= NHS Information Authority =

The NHS Information Authority (NHSIA) was part of the UK National Health Service (NHS). It was established as a NHS special health authority by an Act of Parliament in April 1999.
Its aim was to deliver IT infrastructure and information solutions to the NHS in England.
To do this it was to bring together four NHS IT and Information bodies: NHS Telecoms, Family Health Service (FHS), NHS Centre for Coding and Classification (CCC) and NHS Information Management Group (IMG)).
It had headquarters in Birmingham, UK.

==Programs==
Among its programmes, products and services were ERDIP, Read Codes, the NHS's contribution to SNOMED development, Pathology Messaging, NHSnet, the NHS-wide private computer network designed to enable NHS bodies to communicate securely, the Exeter system, a suite of computer programs used by Health Authorities for many purposes, NHS Numbers for Babies ("NN4B"), the National electronic Library for Health (NeLH), and NHSmail, an NHS-wide e-mail service known for a short time as 'Contact'.
NHSIA was also responsible for overseeing the delivery of the ECDL ("European Computer Driving Licence") qualification to NHS staff via a network of local, internal ECDL test centres.

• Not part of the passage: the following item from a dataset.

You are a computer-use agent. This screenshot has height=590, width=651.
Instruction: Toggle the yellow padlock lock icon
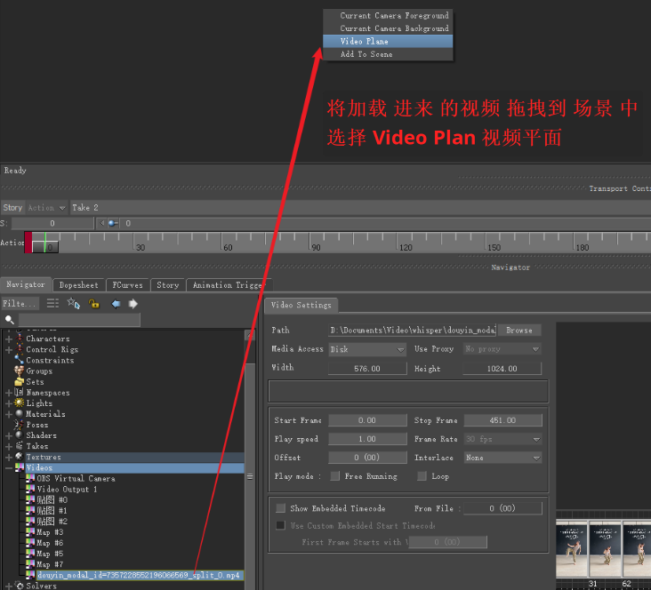click(x=93, y=304)
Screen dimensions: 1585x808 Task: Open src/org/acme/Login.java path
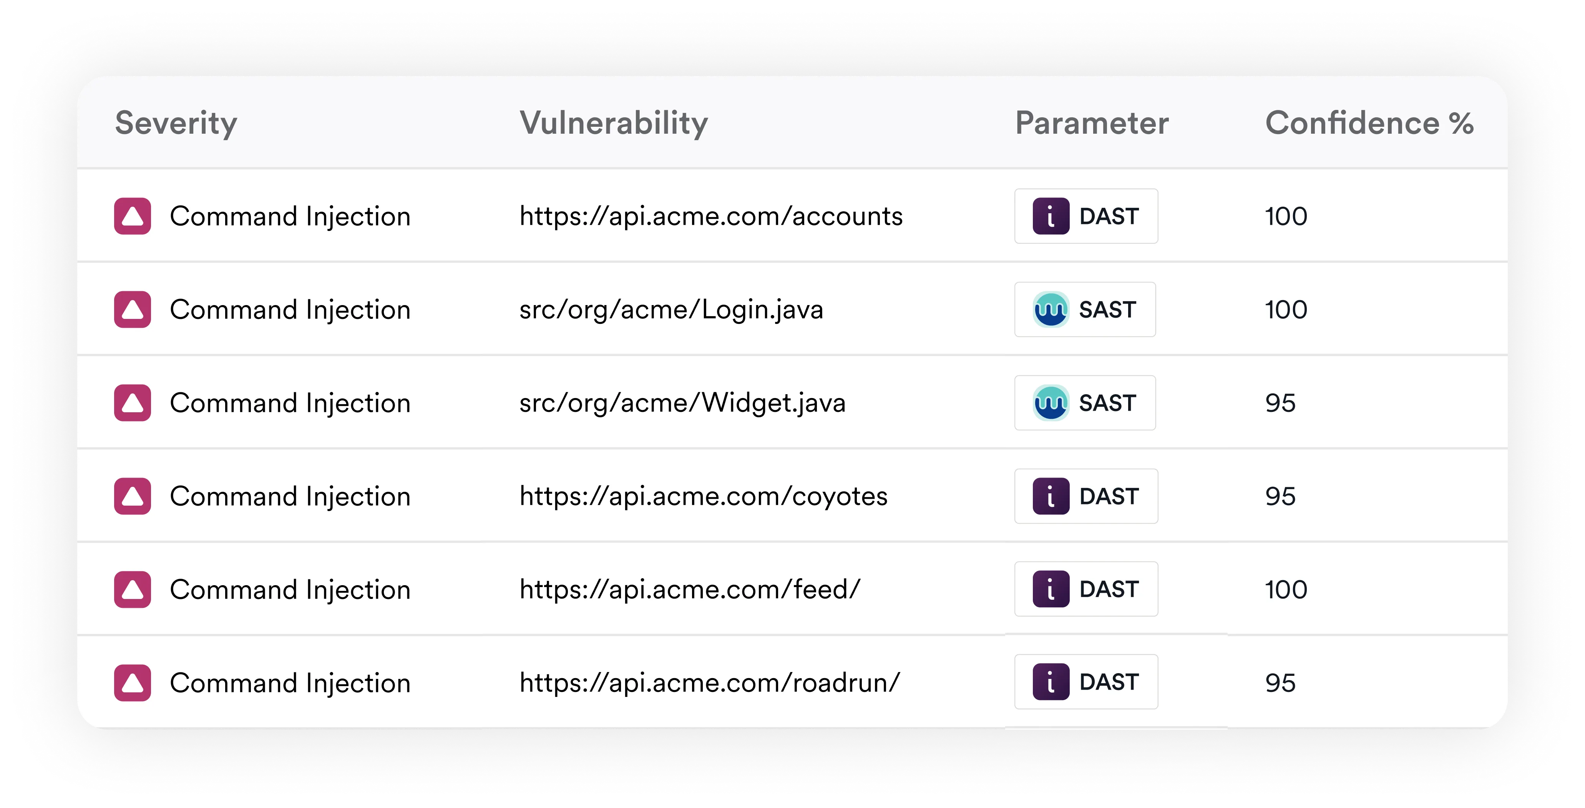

In 2002, the NHS National Programme for IT (NPfIT) was announced by the Department of Health, initially to work with the NHSIA to deliver the Healthcare IT for the 21st Century white paper. The programme was hosted by the NHSIA.

==Closure==
In 2004, it was announced that as part of an initiative to cut costs and numbers of Arm's Length Bodies (ALB's), the NHSIA would be abolished and its work would be divided between the National Programme for IT, which would become a unit with the Department of Health known as NHS Connecting for Health, and a newly created Information Centre for Health and Social Care (known as the NHS Information Centre (NHSIC) and since renamed the Health and Social Care Information Centre and trading as NHS Digital (NHSD)).

The NHSIA ceased to exist on 1 April 2005, replaced with the NHS Connecting for Health program and the NHS Information Centre - See NHS Digital.